Graciliano devota particular atenção a sua luta para se alfabetizar. A gente talvez seja inclinada a achar que seus pendores (de futuro escritor) tornariam fácil a tarefa de dominar o beabá, mas, ó, doce ilusão, o que se vê em seu relato é um sofrimento só. Escolas precárias (um explicador, no mais das vezes, que se encarregava de ensinar em casa, juntando uns dois ou três meninos) e/ou uma pedagogia improvisada por algum parente. No caso de Graciliano, o pai tentou, e o “pai não tinha vocação para o ensino, mas quis meter-me o alfabeto na cabeça. Resisti, ele teimou — e o resultado foi um desastre”. Esse desastre é apontado do seguinte modo: “Afinal meu pai desesperou de instruir-me, revelou tristeza por haver gerado um maluco e deixou-me.” Como esse menino ferido em sua autoestima deu a volta na frustração e virou quem virou não está nas páginas do livro, o que está lá é um olhar que se depara com as velhas dificuldades e sobre elas reflete, sem deixar de rir de tudo.
Logo depois de o pai desistir das aulas, Graciliano não se fez de rogado e pediu a ajuda de uma irmã. Chega-lhe então à mão o seguinte texto: “A preguiça é a chave da pobreza — Quem não ouve conselhos raras vezes acerta — Fala pouco e bem: ter-te-ão por alguém.” E o menino fica intrigado: quem seria Terteão? Quem? A irmã não sabia, nunca ouvira falar dele. Graciliano, seco, ri de si, e eu rio dele, mas, sejamos sinceros: como é duro aprender, em particular o português, língua estruturada em gramática tão árida.

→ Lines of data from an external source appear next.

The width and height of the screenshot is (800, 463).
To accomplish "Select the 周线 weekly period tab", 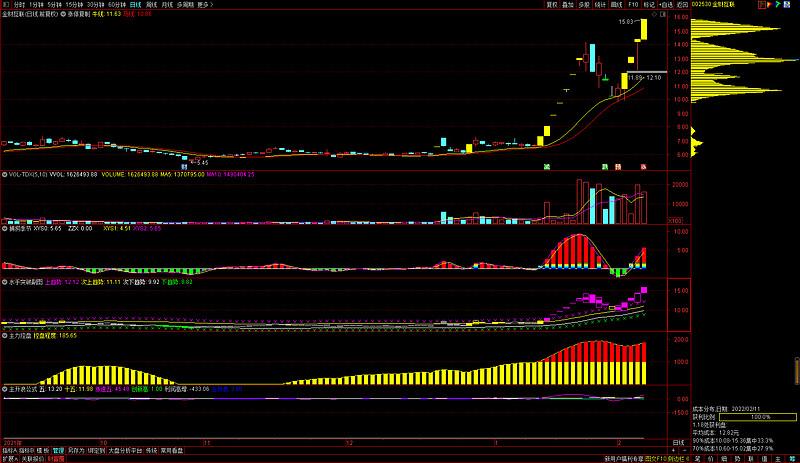I will [x=152, y=4].
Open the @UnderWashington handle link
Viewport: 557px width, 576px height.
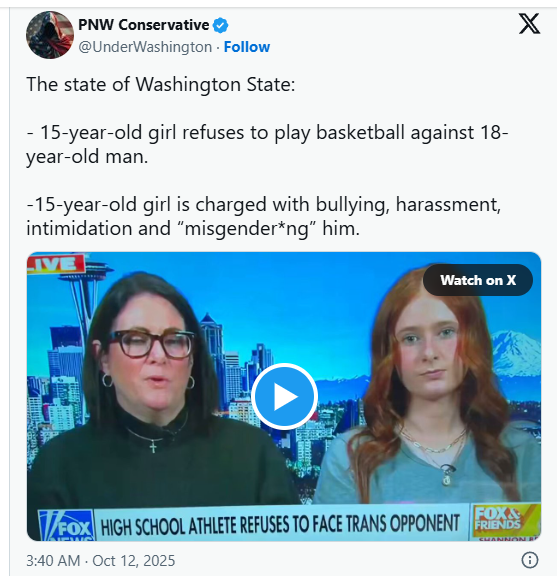(145, 47)
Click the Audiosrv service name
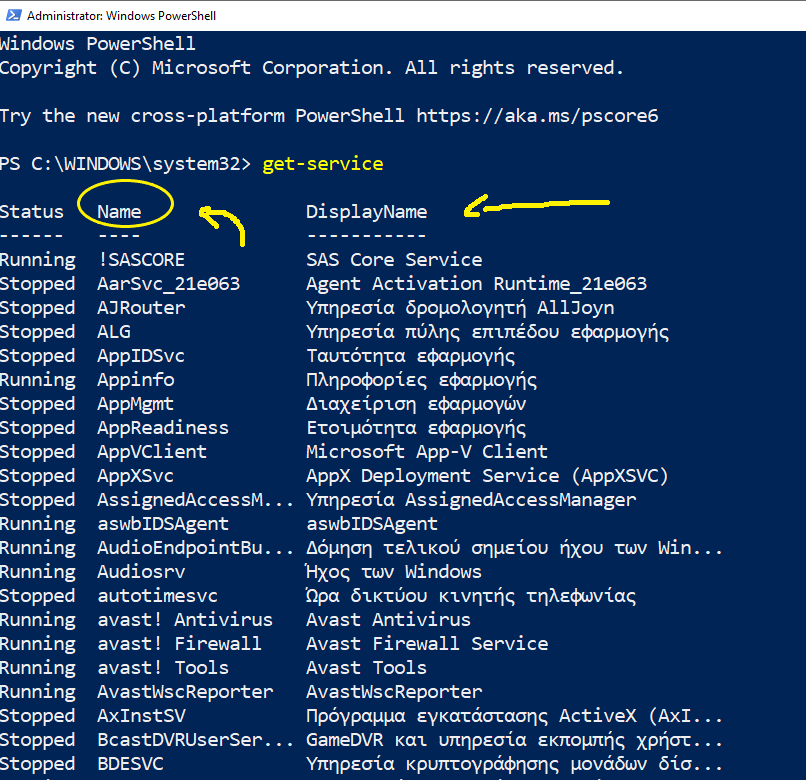806x780 pixels. click(141, 572)
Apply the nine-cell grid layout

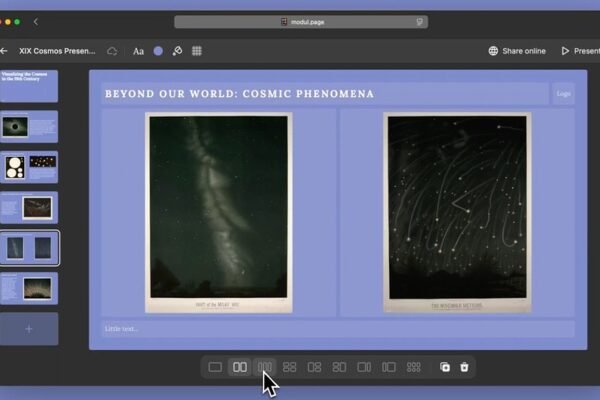point(414,367)

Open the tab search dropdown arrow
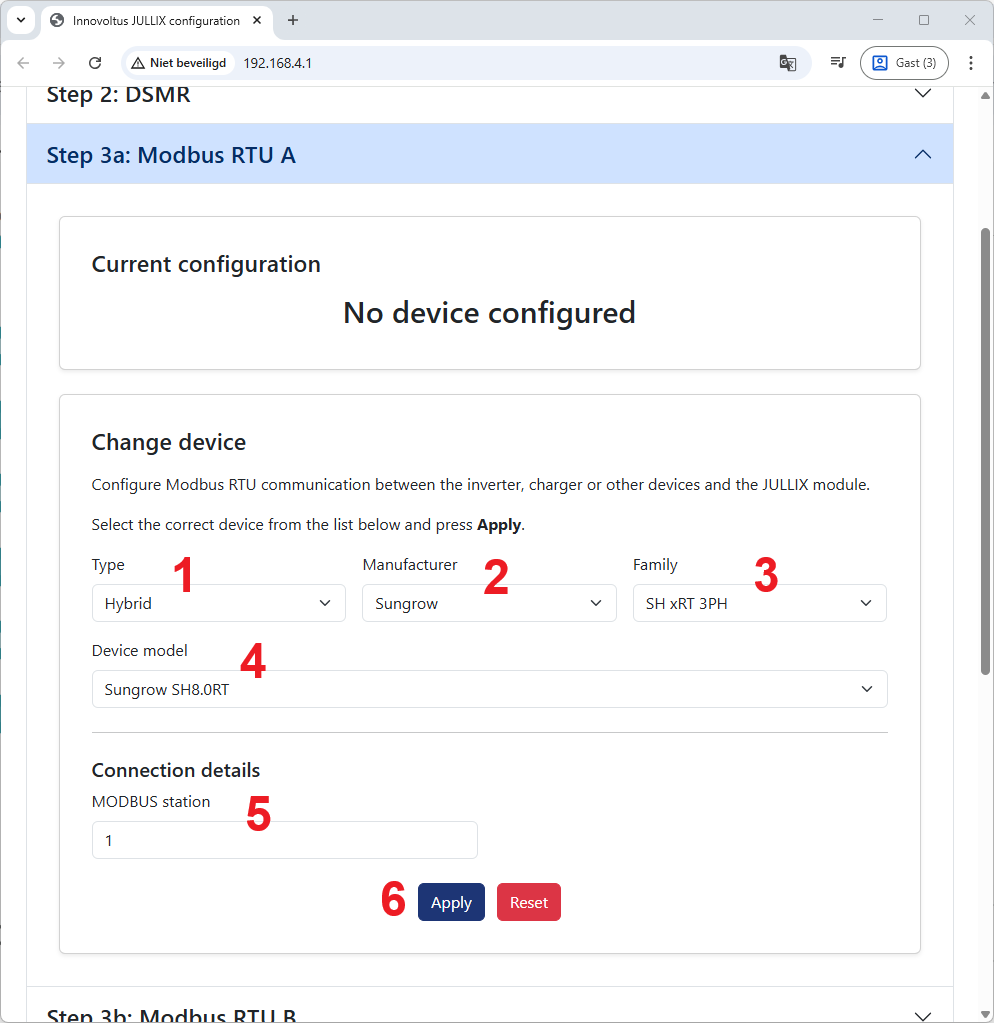[x=20, y=20]
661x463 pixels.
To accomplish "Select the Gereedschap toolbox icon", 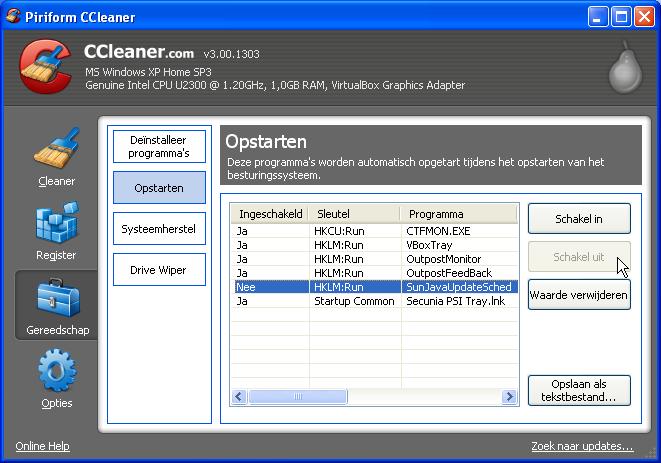I will [x=56, y=298].
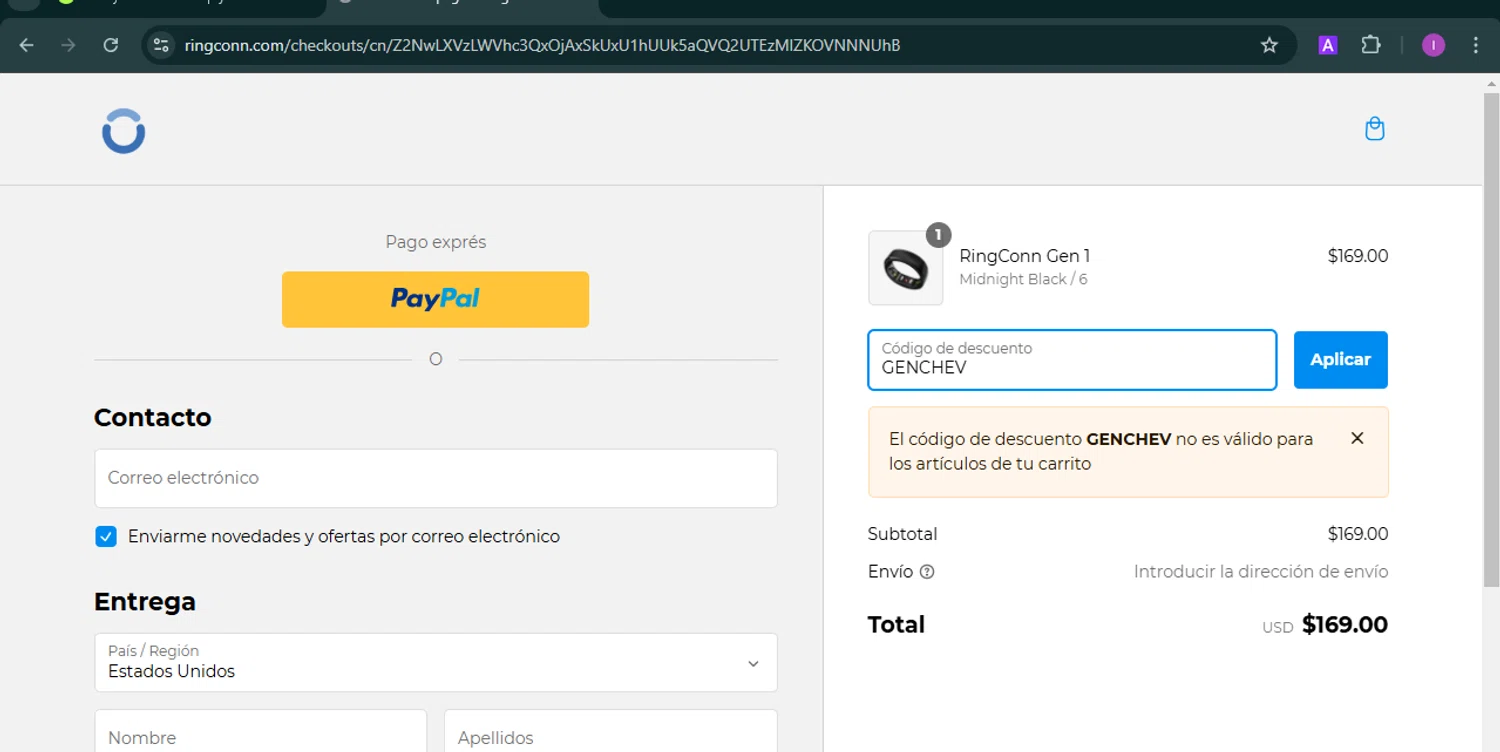Focus the Código de descuento field
This screenshot has height=752, width=1500.
[x=1071, y=360]
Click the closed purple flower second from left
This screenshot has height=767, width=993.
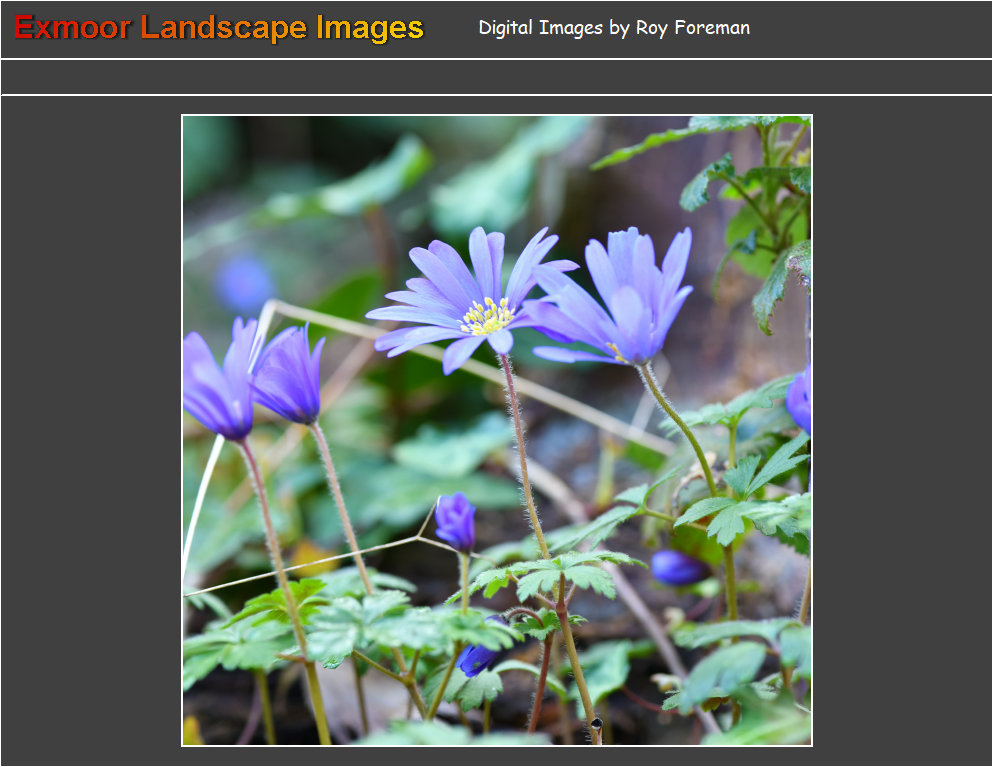coord(290,375)
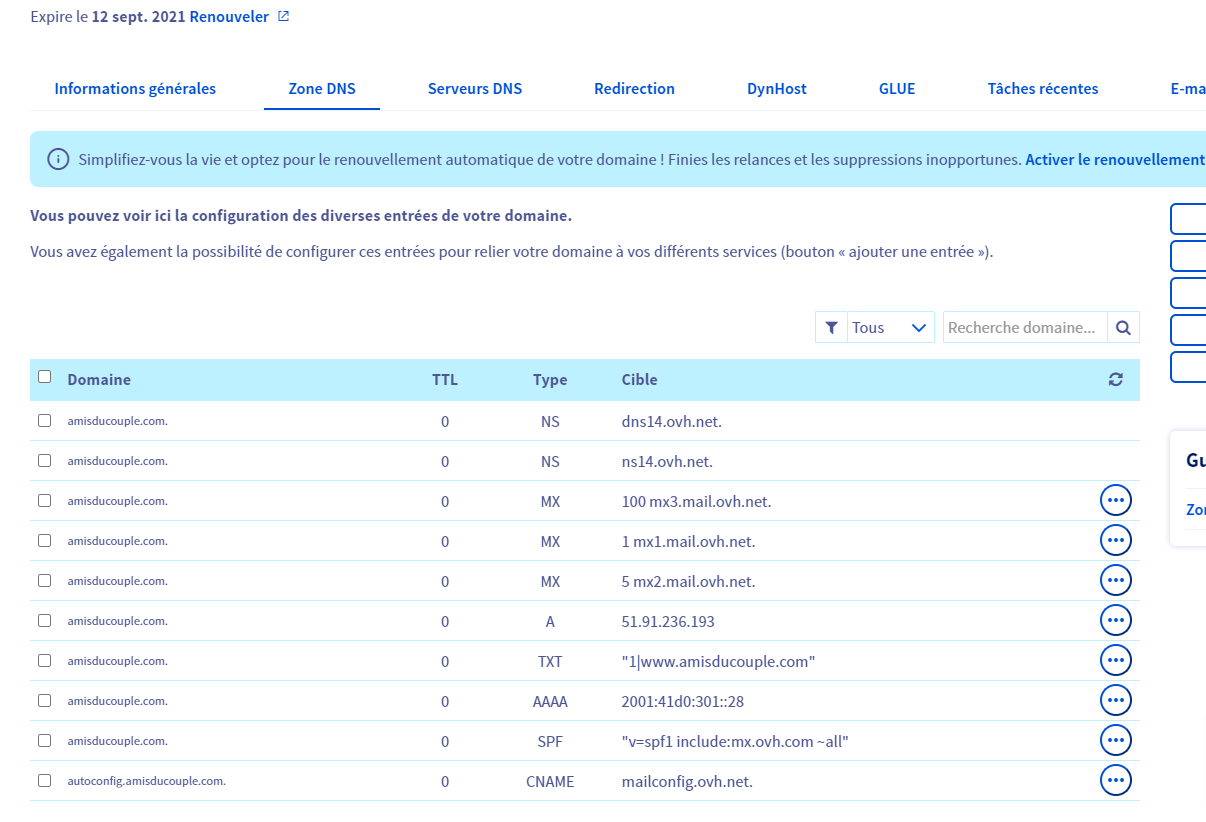Open the external link icon beside Renouveler
This screenshot has height=822, width=1206.
(283, 17)
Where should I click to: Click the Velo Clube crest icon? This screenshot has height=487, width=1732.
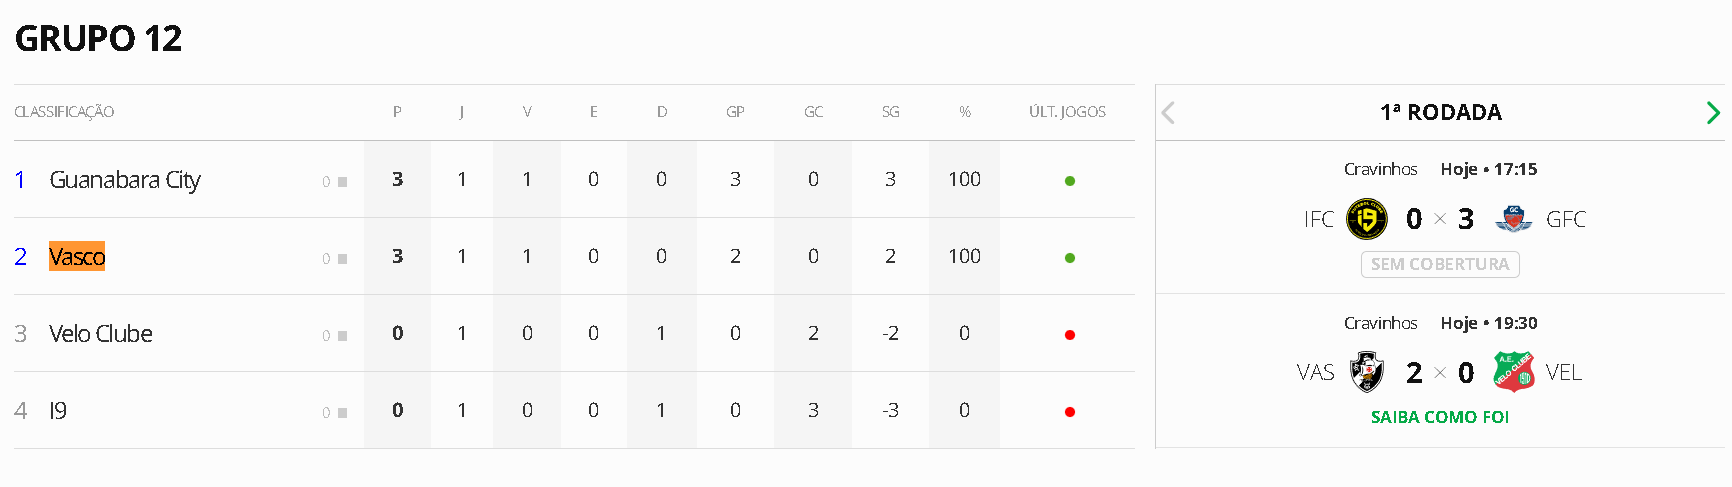point(1513,372)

Graciliano ilustra outras “alfabetizações” pelas quais passou ao longo da infância. Uma delas foi a de aprender o que, afinal, é o homem. E aprender o que é o homem é conviver com fronteiras muito tênues, pois ninguém é uma coisa só. Falo isso do alto de meus mais de cinquenta anos, quando já vi demais, mas um menino aprender, melhor, viver as contradições inerentes ao ser humano é duro e muitas vezes nem é notado. Graciliano notou e notou muito bem.
O melhor exemplo de sua acuidade está no capítulo “Fernando”, que começa assim: “É uma das recordações mais desagradáveis que me ficaram: sujeito magro, de olho duro, aspecto tenebroso.” A partir daí, Graciliano conta que, antes de ter contato com Fernando, já conhecia a sua fama e “se fosse tão mau como afirmavam, não existia patife igual”. Aparentado com coronéis, verdadeiros donos do mundo, Fernando fazia e acontecia, sem que nenhuma de suas atitudes violentas fosse punida, haja vista que a justiça não funcionava ali ou, por outra, a justiça se confundia com a vontade dos latifundiários e seus apaniguados. Graciliano cresceu temendo esse pau-mandado dos poderosos até presenciar uma cena no comércio que seu pai mantinha. Os empregados tiravam mercadorias de caixas de madeiras e, distraidamente, deixaram uma tábua com pregos solta no chão. Fernando, que matava o tempo na loja, se levantou, pegou um martelo e entortou os pregos, mostrando-se preocupado com a possibilidade de uma criança ferir-se com eles. As certezas de Graciliano ruíram, e o escritor termina o capítulo assim: “Fernando, o monstro, semelhante a Nero, receava que as crianças ferissem os pés. Esqueci as torpezas cochichadas, condenei o dicionário vermelho que tinha bandeiras e retratos. Talvez Nero, o pior dos seres, envergasse os pregos que poderiam furar os pés das crianças.”
A lição aprendida por Graciliano, feito os devidos ajustes, está nos faltando na atual conjuntura, período no qual achamos que o outro é esse Fernando, até mesmo aquele histórico Nero, um monstro incurável.